Document:
- - - - - - -

Comme il y a cinq allées qui se terminent toutes dans ce cabinet et qui forment une étoile, l’on trouvait ces allées ornées de chacun côté de vingt-six arcades de cyprès. Sous chaque arcade et sur des sièges de gazon il y avait de grands vases remplis de divers arbres chargés de leurs fruits. Dans la première de ces allées il n’y avait que des orangers de Portugal. La seconde était toute de bigarreautiers et de cerisiers mêlés ensemble. La troisième était bordée d’abricotiers et de pêchers. la quatrième de groseilliers de Hollande. Et dans la cinquième l’on ne voyait que des poiriers de différentes espèce. Tous ces arbres faisaient un agréable objet à la vue, à cause de leurs fruits qui paraissaient encore davantage contre l’épaisseur du bois.

- - - - - - -

Matériel fourni:

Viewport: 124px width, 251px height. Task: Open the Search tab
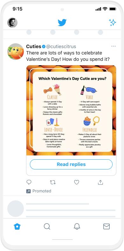click(x=47, y=226)
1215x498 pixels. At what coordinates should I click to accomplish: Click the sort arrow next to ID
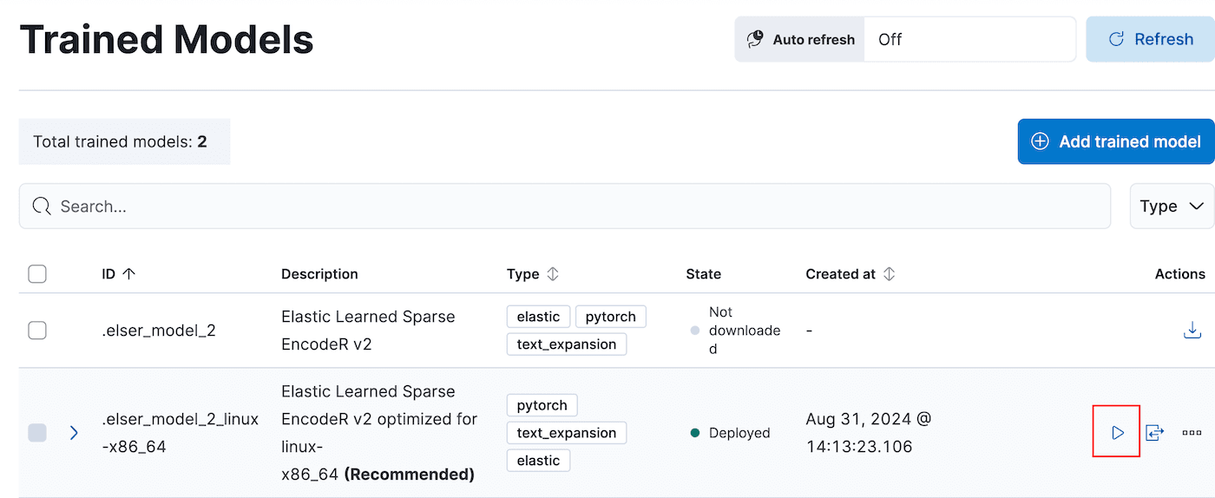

- - - - - - -

Travail demandé:
- a) Pouvez-vous recopier le document de « Comme il y a » à « l’épaisseur du bois. » ?
- b) Quels arbres fruitiers le document nomme-t-il dans les cinq allées ?
Le matériel n'a aucun lien avec le document.

Réponses fournies:
- a)
Comme il y a cinq allées qui se terminent toutes dans ce cabinet et qui forment une étoile, l’on trouvait ces allées ornées de chacun côté de vingt-six arcades de cyprès. Sous chaque arcade et sur des sièges de gazon il y avait de grands vases remplis de divers arbres chargés de leurs fruits. Dans la première de ces allées il n’y avait que des orangers de Portugal. La seconde était toute de bigarreautiers et de cerisiers mêlés ensemble. La troisième était bordée d’abricotiers et de pêchers. la quatrième de groseilliers de Hollande. Et dans la cinquième l’on ne voyait que des poiriers de différentes espèce. Tous ces arbres faisaient un agréable objet à la vue, à cause de leurs fruits qui paraissaient encore davantage contre l’épaisseur du bois.

- b)
- orangers de Portugal
- bigarreautiers
- cerisiers
- abricotiers
- pêchers
- groseilliers de Hollande
- poiriers